SELECTED PASSAGE:
* Start *

In his book Critical Race Theory Debunked, Tarl Warwick writes36 that the appropriateness of
colorblindness as a solution to the issue of actual is, I claim, self evident. The claim of Martin Luther King that people should be judged by the content of their character, not the color of their skin, is both an enlightened and libertarian statement. This is a statement which CRT proponents want us to discount as unhelpful. I reject their premise; but their premise is based explicitly on Marxism. There must under such systems be an us and a them - A hierarchical power dynamic needs to exist or else the “utopian goals” of Marxism have been largely fulfilled anyway and there is no need for left wing provocations.
Rather than fixate on the usefulness of colorblidness as we can simply consider the uselessness of the CRT-derived counterpart. To my knowledge not one person had been uplifted by the message if their Marxist screed. The color of their skin does not matter; no non-white individual will ever have their life improved by Marxism or similar systems because the entire end goal of such systems has nothing to do with improving anyone’s’ lives. Indeed, abuse and excess are he fruits of the labor of leftism.
Mainstream Argument for & Against Affirmative Action
If a college can admit 1 student and they have 3 applicants; the 1st being black who scored 97%, the 2nd being white who scored 98% and the 3rd being Asian-American who scored 99%, they will admit the 1st, the black student with the lower score, because of affirmative action.
If a black job applicant, a white job applicant and an Asian-American applicant apply for the same position and their resume’s are equally meritorious, affirmative action dictates that the black applicant should get the job because of affirmative action.
The standard rebuttal to this criticism is that because of racism and economic inequality, black students are disadvantaged. To balance things, this sort of affirmative action for schools and workplaces are needed. Critical race theorists or ‘crits’ as they call themselves generally agree with (race based) affirmative action.37 Not all ‘crits’ agree on this aspect of affirmative action.
There are some critical race theorists who argue for class based affirmative action rather than race based affirmative action. For the most part, they respond that when faced with the choice of admitting a poor black student with a certain score or an equally poor white student with the same score or a student with a higher score, the poor black student should be chosen over the poor white student because white people are all already advantaged with inherent white privilege (due to, for example, implicit and unconscious bias38 ) even if they don’t have institutional privilege.39
Some argue that affirmative action is unfair to Asian and Jewish students40 who tend to have higher scores. The response from crits is that Asians and Jews tend to score higher than whites but that black students tend to score lower and therefore the SATs are unfair to black students and therefore affirmative action is right.41
As we can see, for the most part, critical race theory agrees with this argument taken by the mainstream liberal side on this aspect of affirmative action.
The liberal side with which CRT generally agrees, of course, takes the view that all black people live under the same conditions, all white people live under the same conditions, all Asian-Americans live under the same conditions and so on. This is, of course, stereotyping. This fails to treat individuals as people. It treats you as if you are just part of a collective.

* End *

INSTRUCTIONS:
a. In the affirmative action passage, what kind of affirmative action do some critical race theorists favor over the race based kind?
b. Copy the affirmative action passage from "If a black job" to "agree on this aspect of affirmative action.", substituting "offices" for "workplaces".
Base your answers on the affirmative action passage alone.

RECORD LIST:
* Start *

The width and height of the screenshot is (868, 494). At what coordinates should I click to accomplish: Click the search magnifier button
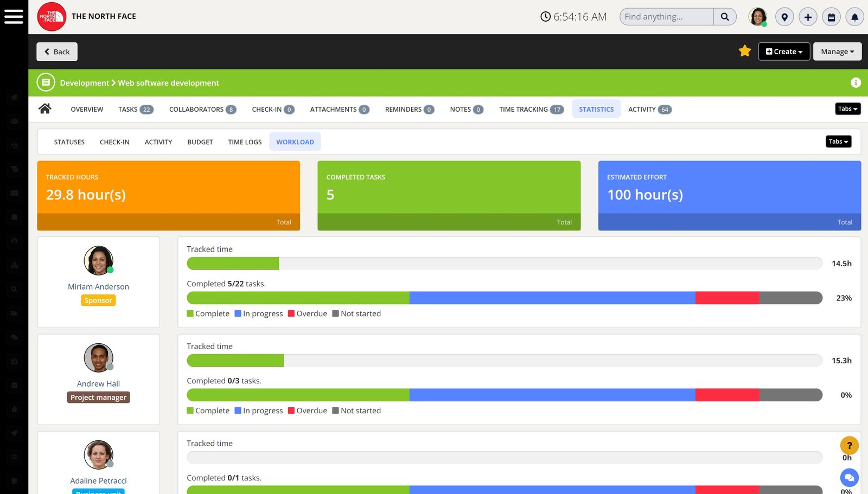[725, 17]
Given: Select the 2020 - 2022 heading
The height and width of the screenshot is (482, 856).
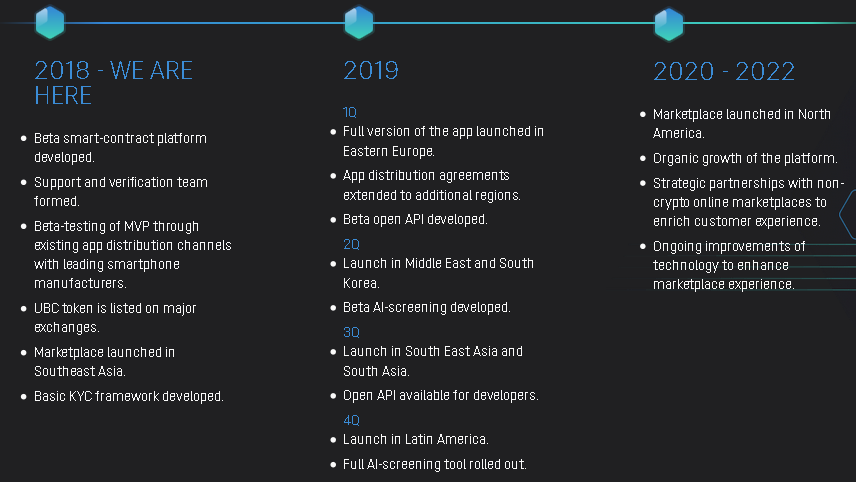Looking at the screenshot, I should (x=724, y=72).
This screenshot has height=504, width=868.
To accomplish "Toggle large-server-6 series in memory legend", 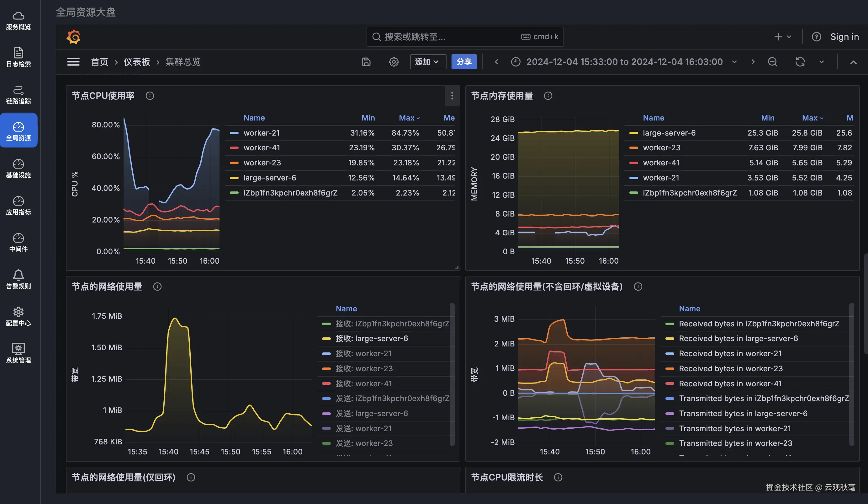I will (669, 133).
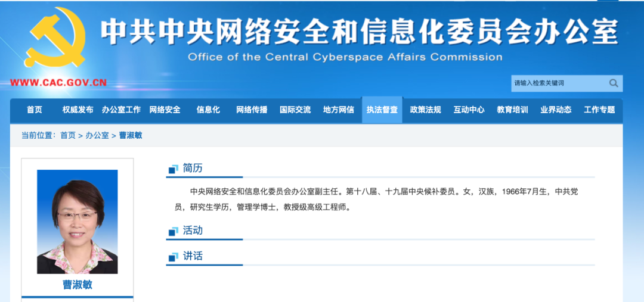
Task: Open the 首页 navigation menu item
Action: [x=35, y=110]
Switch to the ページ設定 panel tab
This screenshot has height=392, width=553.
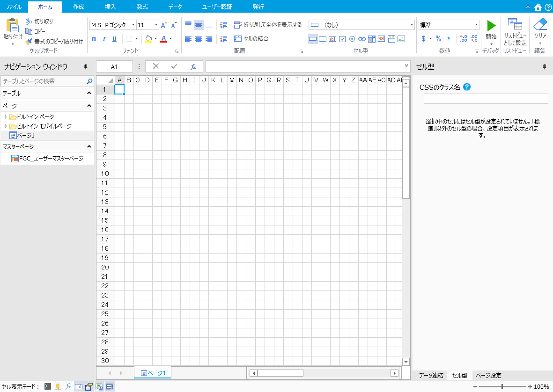488,375
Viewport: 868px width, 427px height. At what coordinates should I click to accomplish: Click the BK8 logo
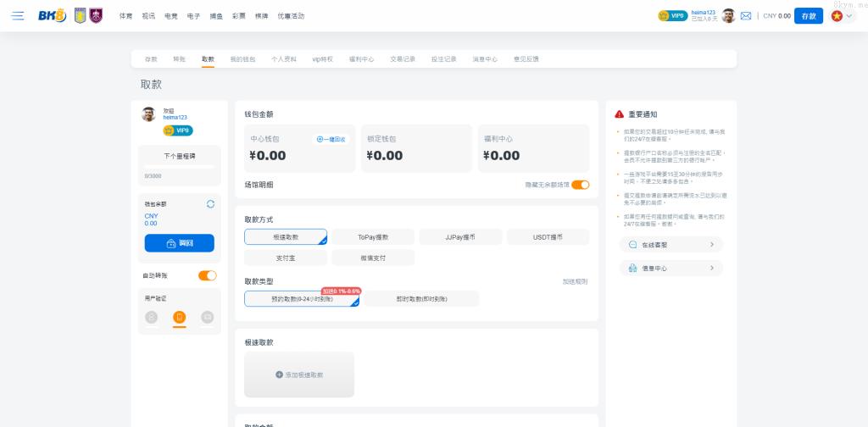point(52,16)
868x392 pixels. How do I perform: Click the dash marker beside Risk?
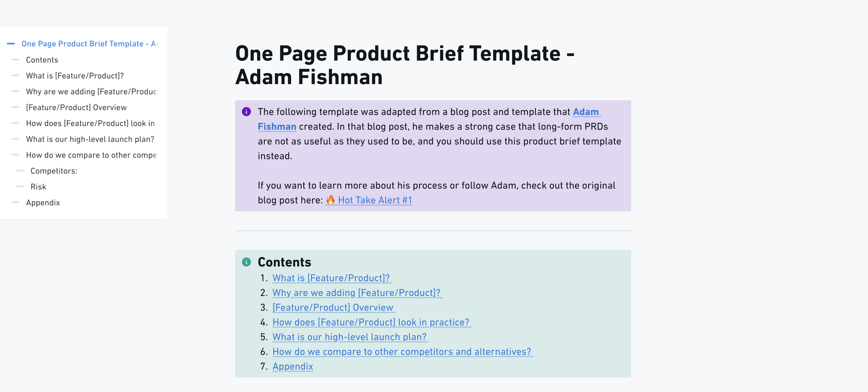(x=20, y=187)
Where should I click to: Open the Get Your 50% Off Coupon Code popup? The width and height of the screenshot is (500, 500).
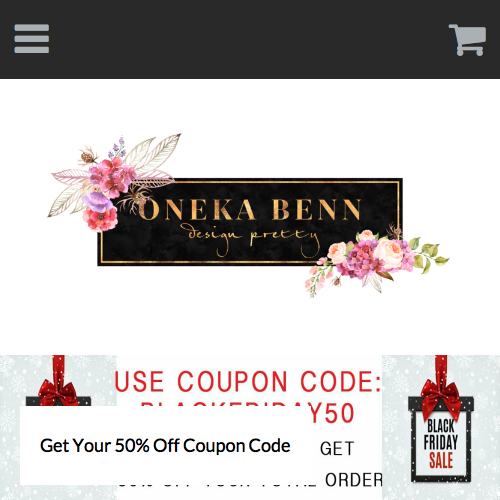165,445

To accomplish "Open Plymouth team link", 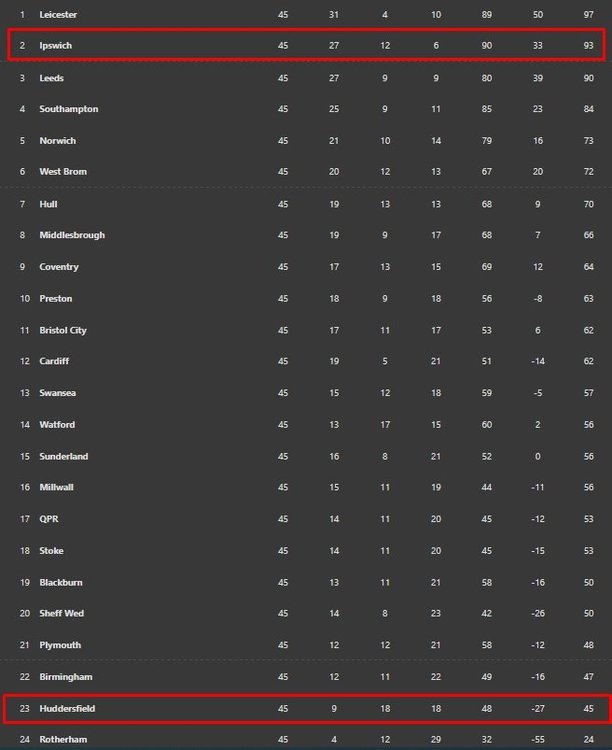I will [60, 645].
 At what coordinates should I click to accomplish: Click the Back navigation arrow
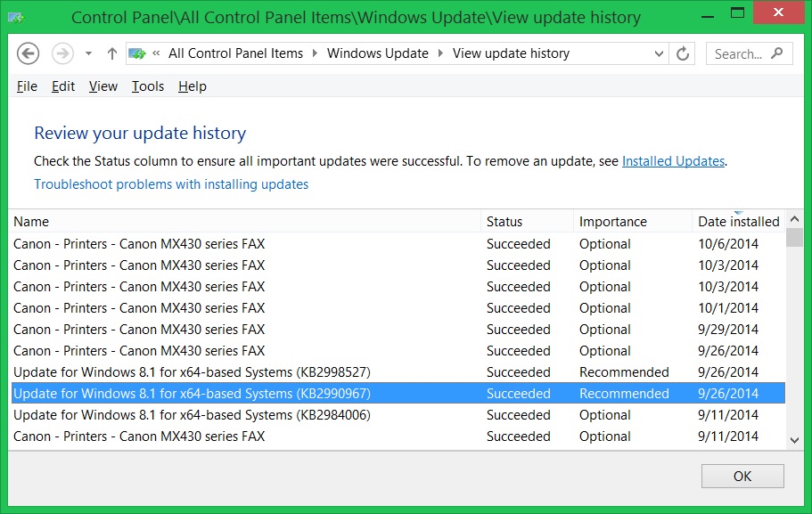tap(29, 53)
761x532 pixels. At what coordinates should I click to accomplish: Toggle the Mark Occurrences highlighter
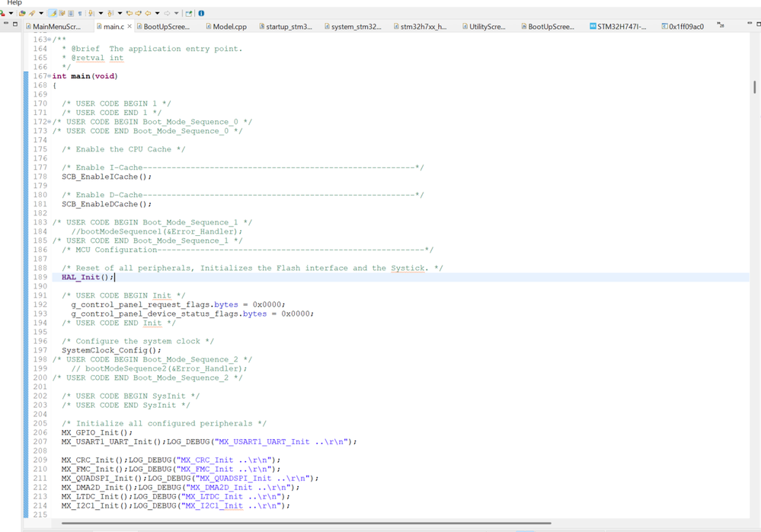[53, 12]
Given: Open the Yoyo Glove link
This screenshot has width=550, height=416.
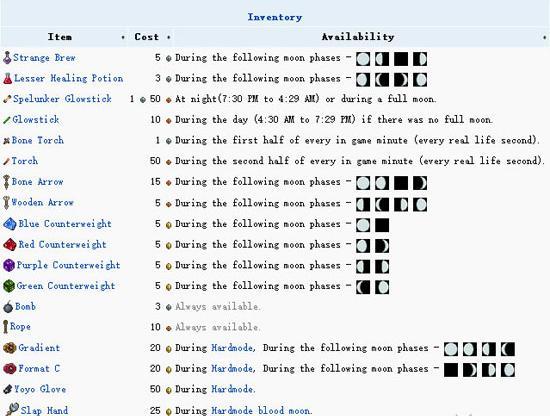Looking at the screenshot, I should (x=40, y=389).
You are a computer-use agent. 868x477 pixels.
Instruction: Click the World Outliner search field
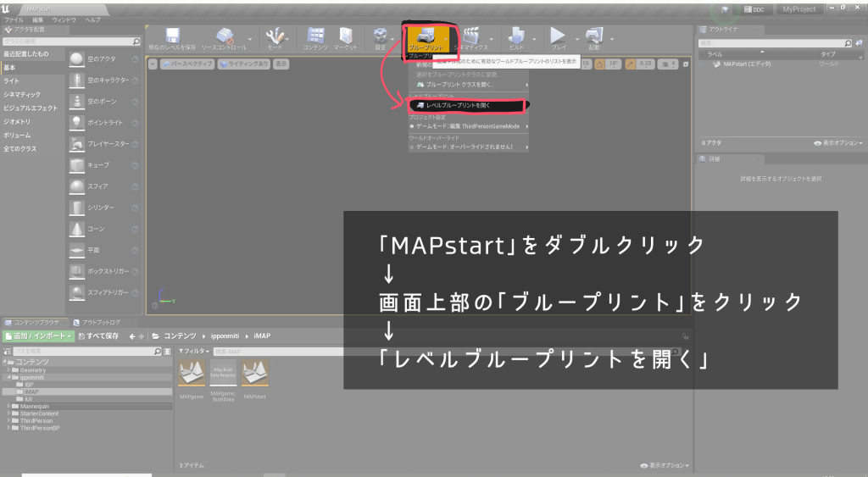[770, 42]
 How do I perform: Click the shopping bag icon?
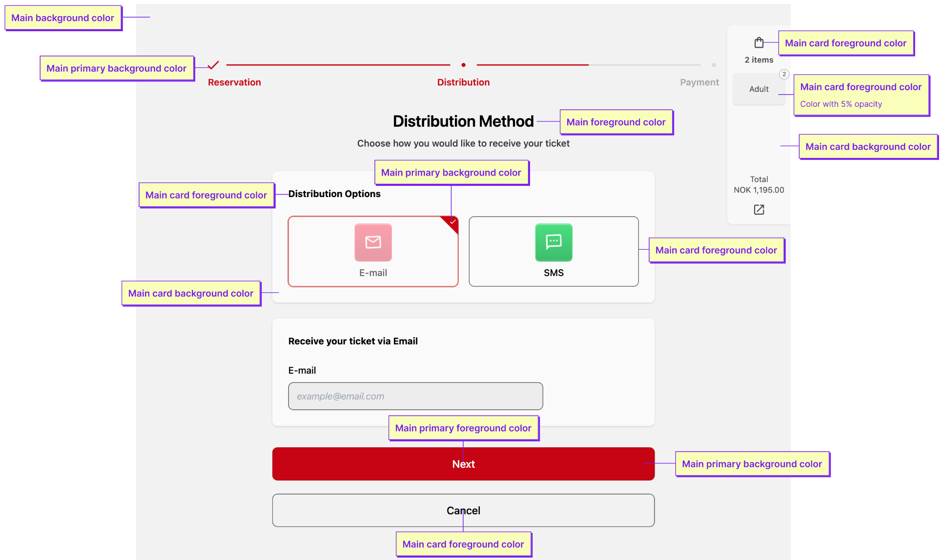(758, 43)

* End *

COMPLETE ANSWERS:
a. Class based affirmative action.

b.
If a black job applicant, a white job applicant and an Asian-American applicant apply for the same position and their resume’s are equally meritorious, affirmative action dictates that the black applicant should get the job because of affirmative action.
The standard rebuttal to this criticism is that because of racism and economic inequality, black students are disadvantaged. To balance things, this sort of affirmative action for schools and offices are needed. Critical race theorists or ‘crits’ as they call themselves generally agree with (race based) affirmative action.37 Not all ‘crits’ agree on this aspect of affirmative action.